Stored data
——————

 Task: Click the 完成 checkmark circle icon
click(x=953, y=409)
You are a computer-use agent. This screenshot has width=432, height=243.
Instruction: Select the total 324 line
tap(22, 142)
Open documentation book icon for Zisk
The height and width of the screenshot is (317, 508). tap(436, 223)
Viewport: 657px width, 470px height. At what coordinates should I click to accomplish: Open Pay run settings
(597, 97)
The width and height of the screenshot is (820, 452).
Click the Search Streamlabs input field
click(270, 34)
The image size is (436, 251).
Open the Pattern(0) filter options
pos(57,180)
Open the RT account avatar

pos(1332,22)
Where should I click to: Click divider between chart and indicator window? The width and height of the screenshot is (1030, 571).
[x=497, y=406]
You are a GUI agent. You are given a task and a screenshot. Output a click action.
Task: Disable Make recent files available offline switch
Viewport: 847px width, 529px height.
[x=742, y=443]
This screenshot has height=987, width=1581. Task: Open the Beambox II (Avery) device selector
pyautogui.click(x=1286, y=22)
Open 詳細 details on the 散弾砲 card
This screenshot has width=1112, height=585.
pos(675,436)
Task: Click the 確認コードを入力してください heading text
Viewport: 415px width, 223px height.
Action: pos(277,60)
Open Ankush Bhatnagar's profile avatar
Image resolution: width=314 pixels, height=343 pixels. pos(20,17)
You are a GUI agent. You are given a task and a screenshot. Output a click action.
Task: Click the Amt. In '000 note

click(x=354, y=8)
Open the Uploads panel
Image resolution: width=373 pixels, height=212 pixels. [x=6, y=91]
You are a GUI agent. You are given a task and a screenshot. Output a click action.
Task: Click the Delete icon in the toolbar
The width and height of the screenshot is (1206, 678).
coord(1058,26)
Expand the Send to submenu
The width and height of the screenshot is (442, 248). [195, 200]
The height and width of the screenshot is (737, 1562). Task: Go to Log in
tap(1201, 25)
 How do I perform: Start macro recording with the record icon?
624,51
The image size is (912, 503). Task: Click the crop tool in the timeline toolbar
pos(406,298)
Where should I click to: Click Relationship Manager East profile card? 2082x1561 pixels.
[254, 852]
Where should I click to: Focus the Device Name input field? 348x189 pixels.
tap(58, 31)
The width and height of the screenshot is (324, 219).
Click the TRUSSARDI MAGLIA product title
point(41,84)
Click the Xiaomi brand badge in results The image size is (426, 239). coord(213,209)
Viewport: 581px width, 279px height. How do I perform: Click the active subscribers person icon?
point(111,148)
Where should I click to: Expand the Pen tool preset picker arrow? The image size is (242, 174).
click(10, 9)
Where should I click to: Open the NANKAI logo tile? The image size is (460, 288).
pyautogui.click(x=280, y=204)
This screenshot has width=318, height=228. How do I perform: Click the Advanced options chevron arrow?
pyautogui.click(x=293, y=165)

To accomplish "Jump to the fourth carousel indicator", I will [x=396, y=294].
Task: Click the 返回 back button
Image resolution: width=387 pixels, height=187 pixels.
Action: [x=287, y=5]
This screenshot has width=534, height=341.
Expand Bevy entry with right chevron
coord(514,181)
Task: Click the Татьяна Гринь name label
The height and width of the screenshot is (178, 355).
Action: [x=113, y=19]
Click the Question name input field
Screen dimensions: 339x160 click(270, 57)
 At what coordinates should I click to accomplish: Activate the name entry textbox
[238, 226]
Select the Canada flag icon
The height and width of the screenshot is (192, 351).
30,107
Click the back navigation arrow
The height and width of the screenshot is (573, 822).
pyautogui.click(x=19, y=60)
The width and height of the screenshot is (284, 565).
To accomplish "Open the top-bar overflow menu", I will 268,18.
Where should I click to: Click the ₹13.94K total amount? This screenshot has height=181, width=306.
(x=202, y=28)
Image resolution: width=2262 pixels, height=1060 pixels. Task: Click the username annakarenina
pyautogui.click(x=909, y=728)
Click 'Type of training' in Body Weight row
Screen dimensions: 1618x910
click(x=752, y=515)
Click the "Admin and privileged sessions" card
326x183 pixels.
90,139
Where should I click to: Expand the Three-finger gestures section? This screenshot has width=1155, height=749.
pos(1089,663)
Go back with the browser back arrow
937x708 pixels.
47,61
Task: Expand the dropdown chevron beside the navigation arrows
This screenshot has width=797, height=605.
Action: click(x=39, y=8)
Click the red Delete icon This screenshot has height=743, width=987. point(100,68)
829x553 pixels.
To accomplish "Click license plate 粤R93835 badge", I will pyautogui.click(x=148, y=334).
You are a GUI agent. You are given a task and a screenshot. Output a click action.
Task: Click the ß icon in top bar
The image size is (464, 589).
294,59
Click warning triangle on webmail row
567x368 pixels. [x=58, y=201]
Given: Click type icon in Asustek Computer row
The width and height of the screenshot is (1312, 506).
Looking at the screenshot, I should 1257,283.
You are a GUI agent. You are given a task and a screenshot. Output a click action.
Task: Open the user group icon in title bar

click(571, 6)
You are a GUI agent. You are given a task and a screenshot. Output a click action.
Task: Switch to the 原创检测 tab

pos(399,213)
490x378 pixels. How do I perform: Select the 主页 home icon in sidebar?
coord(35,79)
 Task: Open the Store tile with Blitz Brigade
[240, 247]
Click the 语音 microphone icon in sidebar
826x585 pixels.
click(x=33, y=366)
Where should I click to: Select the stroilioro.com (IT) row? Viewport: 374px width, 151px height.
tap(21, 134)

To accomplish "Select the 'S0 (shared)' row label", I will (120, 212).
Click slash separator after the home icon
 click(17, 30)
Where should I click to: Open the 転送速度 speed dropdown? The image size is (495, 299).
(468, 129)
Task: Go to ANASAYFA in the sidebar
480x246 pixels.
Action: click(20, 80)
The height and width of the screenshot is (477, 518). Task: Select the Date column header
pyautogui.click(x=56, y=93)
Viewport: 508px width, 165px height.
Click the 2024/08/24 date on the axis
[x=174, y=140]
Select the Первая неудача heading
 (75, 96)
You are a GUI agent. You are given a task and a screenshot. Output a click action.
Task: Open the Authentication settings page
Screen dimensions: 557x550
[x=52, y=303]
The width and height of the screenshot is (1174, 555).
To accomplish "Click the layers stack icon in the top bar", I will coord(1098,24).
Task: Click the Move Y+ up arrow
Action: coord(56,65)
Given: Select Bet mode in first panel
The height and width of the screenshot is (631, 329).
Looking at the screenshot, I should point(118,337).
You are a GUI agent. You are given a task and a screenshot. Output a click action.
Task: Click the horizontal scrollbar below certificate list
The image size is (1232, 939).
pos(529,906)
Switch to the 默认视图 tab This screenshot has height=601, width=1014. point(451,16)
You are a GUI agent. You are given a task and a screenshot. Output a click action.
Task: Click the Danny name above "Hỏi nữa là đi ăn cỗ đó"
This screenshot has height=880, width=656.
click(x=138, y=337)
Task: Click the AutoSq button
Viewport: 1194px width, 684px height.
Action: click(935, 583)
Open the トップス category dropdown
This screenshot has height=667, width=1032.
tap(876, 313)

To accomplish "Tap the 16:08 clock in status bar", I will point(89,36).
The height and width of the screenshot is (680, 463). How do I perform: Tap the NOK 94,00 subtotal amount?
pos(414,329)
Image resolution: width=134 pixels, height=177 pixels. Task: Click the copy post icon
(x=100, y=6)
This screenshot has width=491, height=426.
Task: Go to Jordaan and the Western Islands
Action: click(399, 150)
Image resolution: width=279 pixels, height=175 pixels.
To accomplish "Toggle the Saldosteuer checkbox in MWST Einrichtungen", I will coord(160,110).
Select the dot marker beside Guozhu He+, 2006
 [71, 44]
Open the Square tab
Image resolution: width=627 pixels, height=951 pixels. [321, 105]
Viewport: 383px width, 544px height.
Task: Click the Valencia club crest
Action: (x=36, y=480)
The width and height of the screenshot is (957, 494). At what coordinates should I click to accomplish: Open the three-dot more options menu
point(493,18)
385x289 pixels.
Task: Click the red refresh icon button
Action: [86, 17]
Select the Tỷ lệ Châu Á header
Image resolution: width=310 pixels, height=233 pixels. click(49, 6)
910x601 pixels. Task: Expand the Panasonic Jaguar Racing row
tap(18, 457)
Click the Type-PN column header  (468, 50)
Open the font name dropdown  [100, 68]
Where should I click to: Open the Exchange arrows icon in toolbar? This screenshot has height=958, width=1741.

——————

[Your assignment]:
What you write must be the entries restated word for word, from the opening line through the one holding "The image size is (436, 251).", with nothing else.

[Written response]:
 Task: Click the 完成 checkmark circle icon
click(x=953, y=409)
You are a computer-use agent. This screenshot has width=432, height=243.
Instruction: Select the total 324 line
tap(22, 142)
Open documentation book icon for Zisk
The height and width of the screenshot is (317, 508). tap(436, 223)
Viewport: 657px width, 470px height. At what coordinates should I click to accomplish: Open Pay run settings
(597, 97)
The width and height of the screenshot is (820, 452).
Click the Search Streamlabs input field
click(270, 34)
The image size is (436, 251).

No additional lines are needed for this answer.